I’ve decided in recent weeks, maybe I’ve known from the beginning, that my title for this sermon series may be misleading.  We’re not really looking for peace in troubled times; at least not if by “peace” you mean an absence of care or concern.  You don’t find peace in troubled times by learning not to care—by holing yourself up for prayer and meditation while children starve.  Even those who think they are succeeding are eventually haunted by their lack of humanity.  Nor does anyone find peace by being overwhelmed by the suffering of others.  If we cannot find joy in your daily life, if we cannot love our families, our closest neighbors, and ourselves, can we really be of help to people half a world away?  We need God to show us how to keep our balance.
We have to somehow do both things together, nurture our love for God, and love our neighbors.  The peace we seek in following these two commandments is not to arrive at resolution—but to be troubled enough by each kind of love to get up in the morning and joyfully try again.  We have to commit each day to a few more minutes of prayer that’s really honest.  We must commit daily to some kind of action that will leave the world better than we found it, according to what you can do.

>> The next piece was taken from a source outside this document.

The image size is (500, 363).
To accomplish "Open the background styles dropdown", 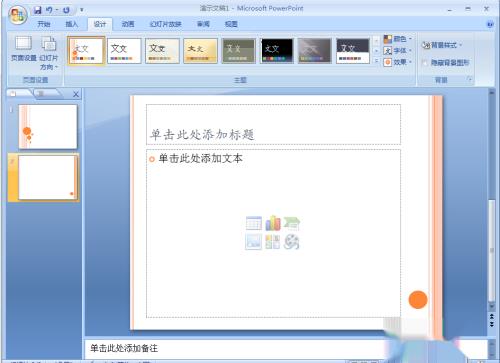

The only surefire way to really have no peace is to abandon the struggle; that strategy may serve you for a time, but it will not last.  People of God, we need not agree on the best way to love God and love neighbor; it would be impossible to achieve that, and even if we did, it would be awfully boring.  But the daily quest to love God and love neighbor is a noble one, and is worth the struggle.  And it is worth struggling through this together.  I thank you, people of Knox, for allowing me 10 years of getting up each Sunday and struggling through the things I am not sure about.  Let’s keep going and try to do a bit better today than we did yesterday as we seek to love God and to love our neighbors.  Amen.